Though race is a social construct, it is widely socially constructed and accepted that if you appear white, you are white. There are millions and millions of white people who are not Christian, and more than a billion white people who are not rich. Let’s say my maternal ancestry is all Ashkenazi and my father is half-black, with his other half being German. This means I am one-fourth German, half Ashkenazi and one-fourth sub-Saharan African. According to the article’s definition, I am less white than Obama. However, it would be misleading to say that I am not white, because I appear white and therefore receive all the benefits of whiteness. Of course, there are Jews who are not white: it is a religion, not a race, but the vast majority of American Jews consider themselves white, and are considered white by other people. The only people who say Judaism is a race are antisemites.
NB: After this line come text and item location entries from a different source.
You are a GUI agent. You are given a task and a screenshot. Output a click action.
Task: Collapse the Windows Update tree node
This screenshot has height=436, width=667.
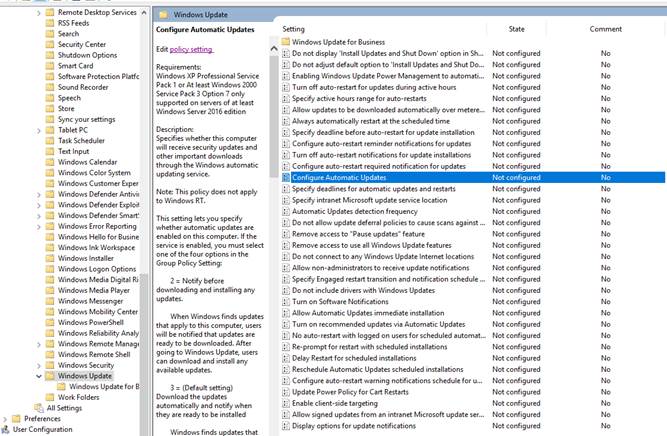click(x=39, y=376)
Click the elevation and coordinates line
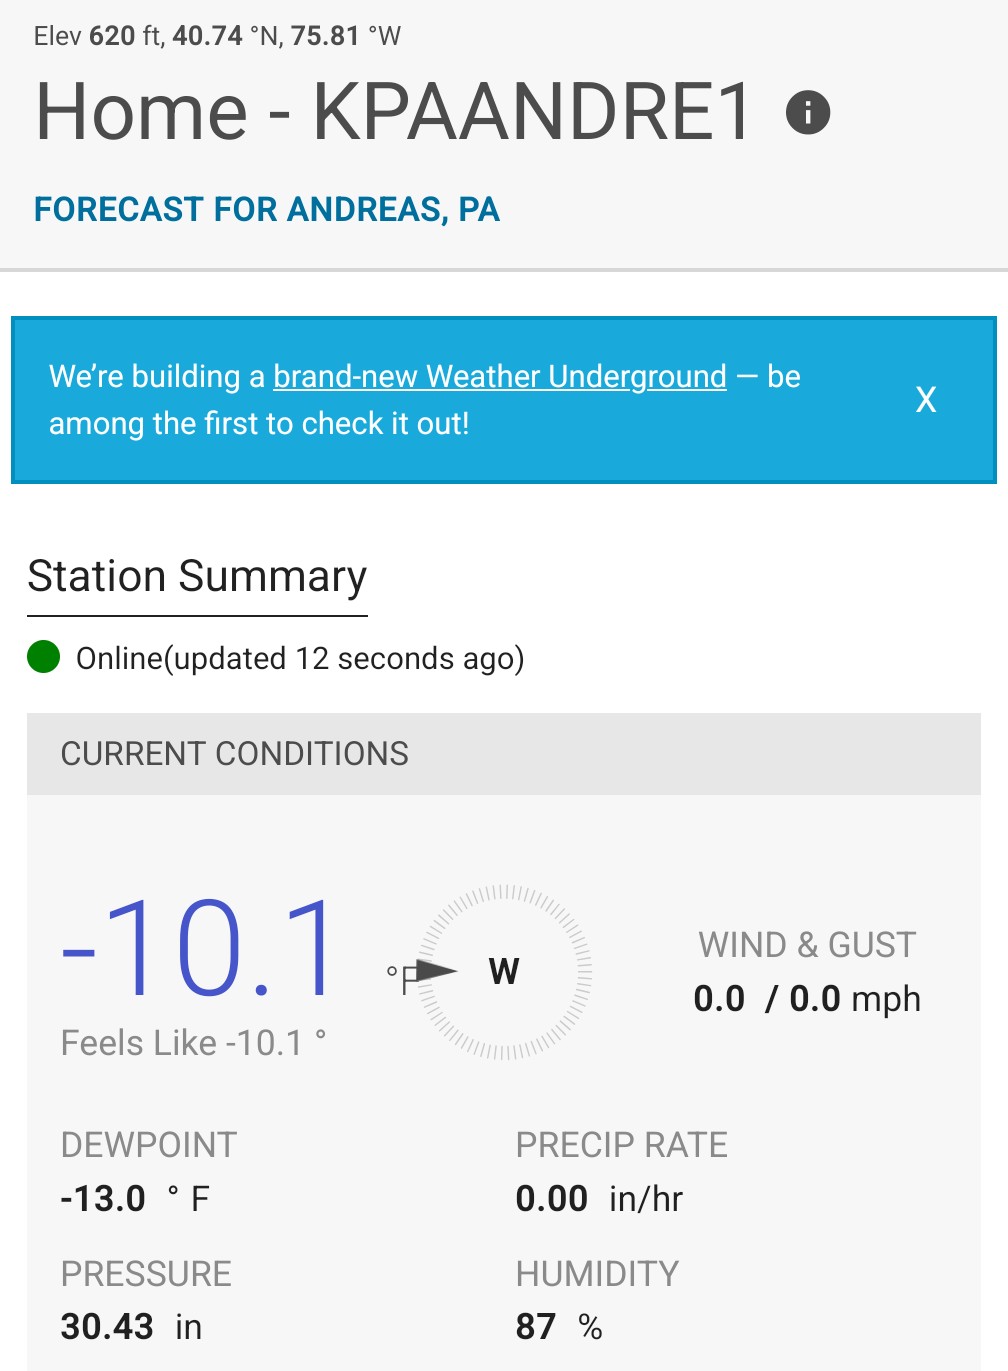 point(217,36)
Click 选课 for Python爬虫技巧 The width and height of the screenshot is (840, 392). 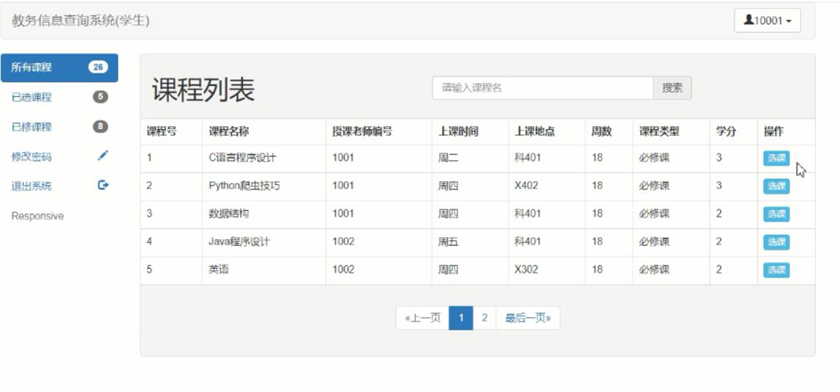(x=776, y=186)
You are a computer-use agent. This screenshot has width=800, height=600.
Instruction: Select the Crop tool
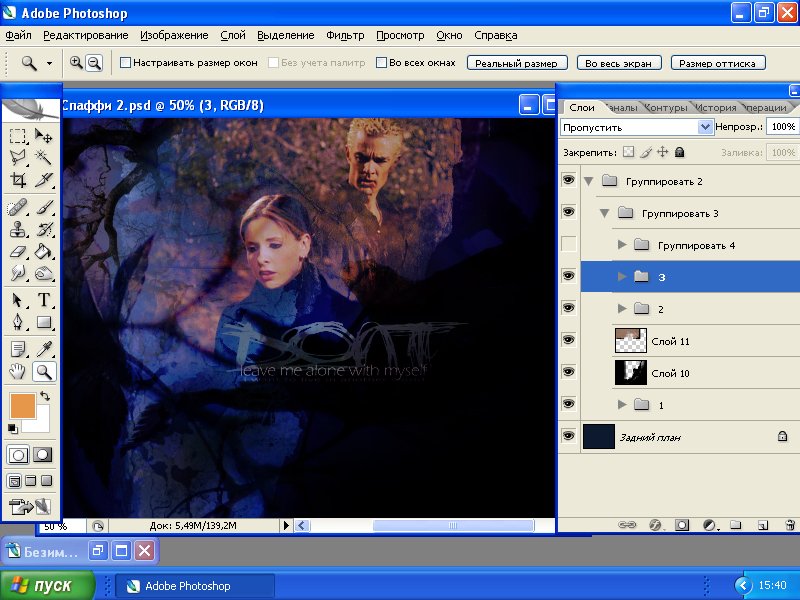pos(18,180)
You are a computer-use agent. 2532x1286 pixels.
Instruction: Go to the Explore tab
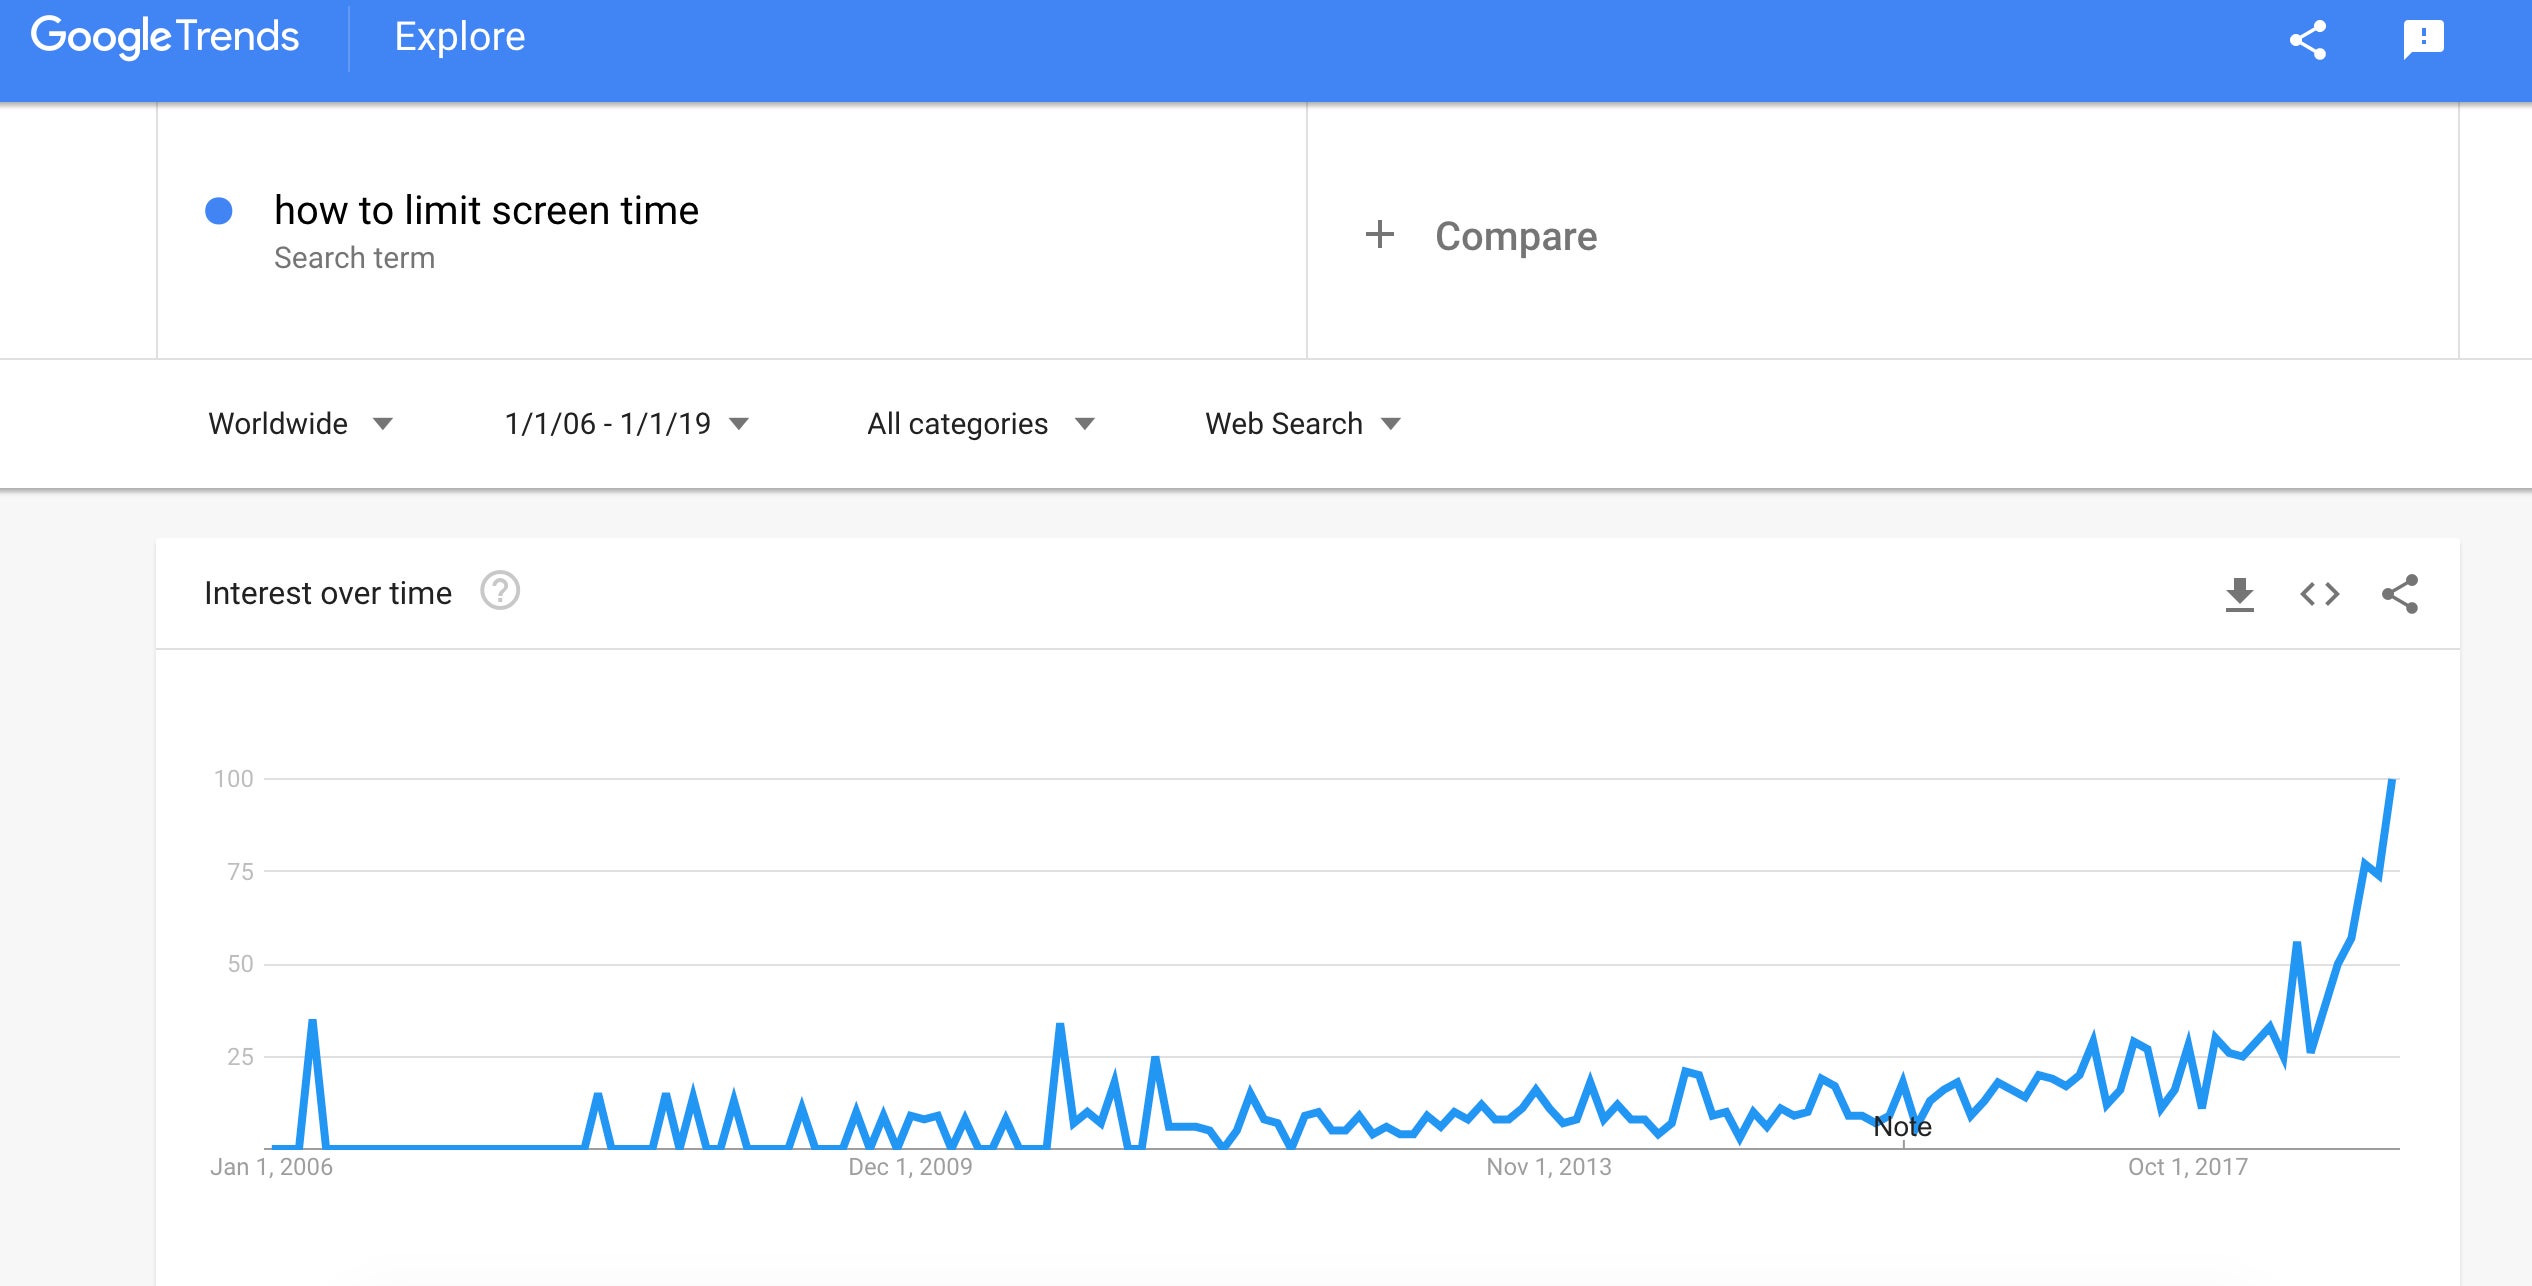click(459, 37)
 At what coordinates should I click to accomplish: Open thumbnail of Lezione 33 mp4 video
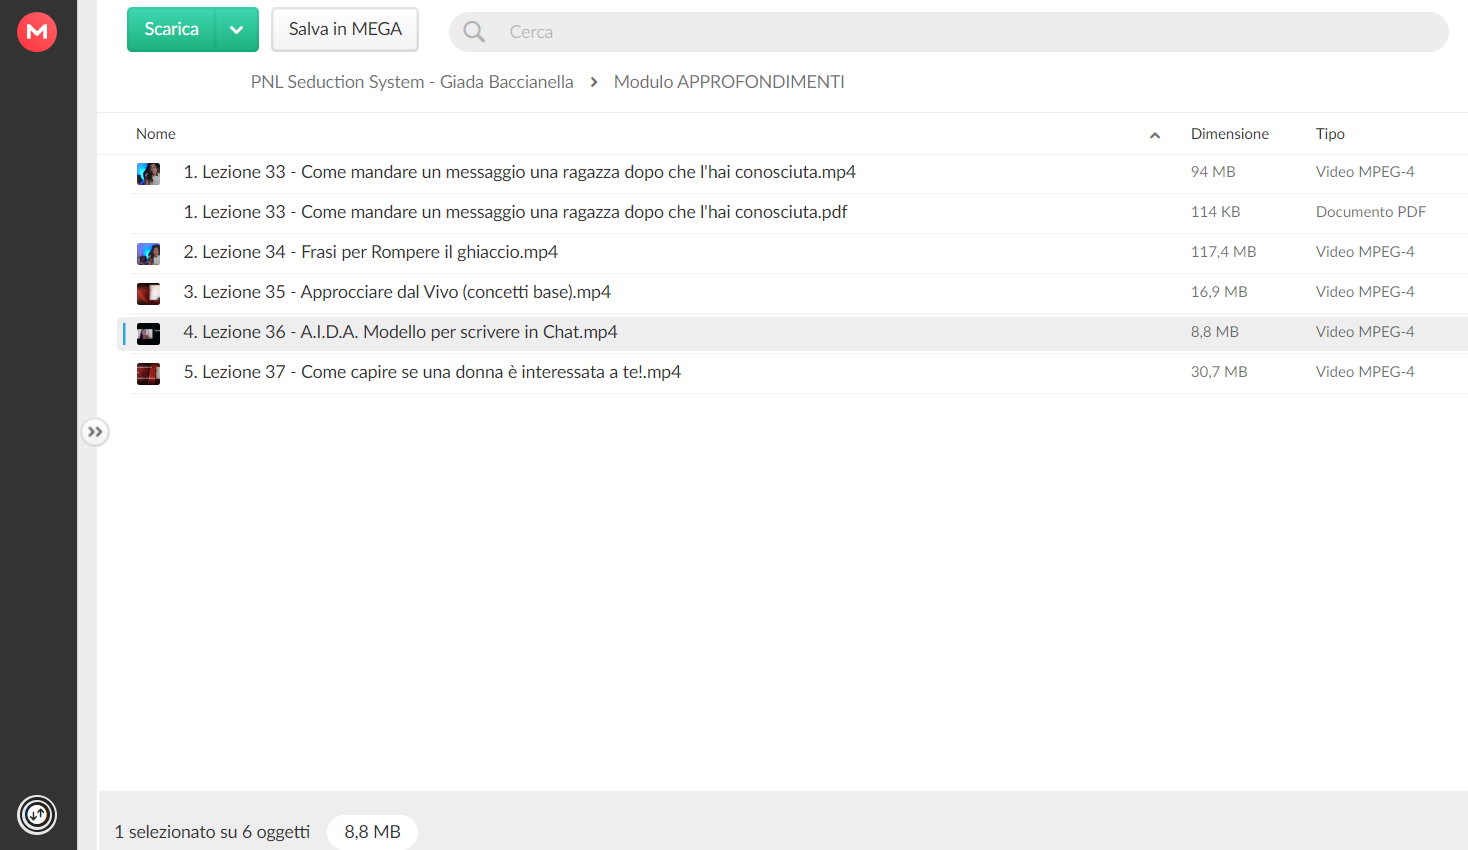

“Even if Judaism isn’t meaningful to the curriculum, it’s meaningful to me, and it’s meaningful to the 6.8 million other Jews worldwide.”

As stated before, the estimates for Jews as a percentage of the world’s population range from .14% to .18%, which is more than double the stated “6.8 million” Jews. Where do these figures come from? The article also claimed that .2% of the world’s population is Jewish, which would be more than 15 million people, more than a 220-percent difference. This shows the importance of honesty in the Little Hawk’s reporting. If articles with falsehoods like this are published, why would one believe any of the other articles? Do not let one bad apple discredit the whole barrel of journalistic excellence.

In conclusion, the Little Hawk should publish this open letter to the editors about “On the Rise” immediately and reprimand the author, who has demonstrated total journalistic dishonesty and disregard for the truth. Thank you. If this is fixed, I hope the Little Hawk will return to its old expectations of honesty in journalism and regain its previously held trust, respectability, and prestige.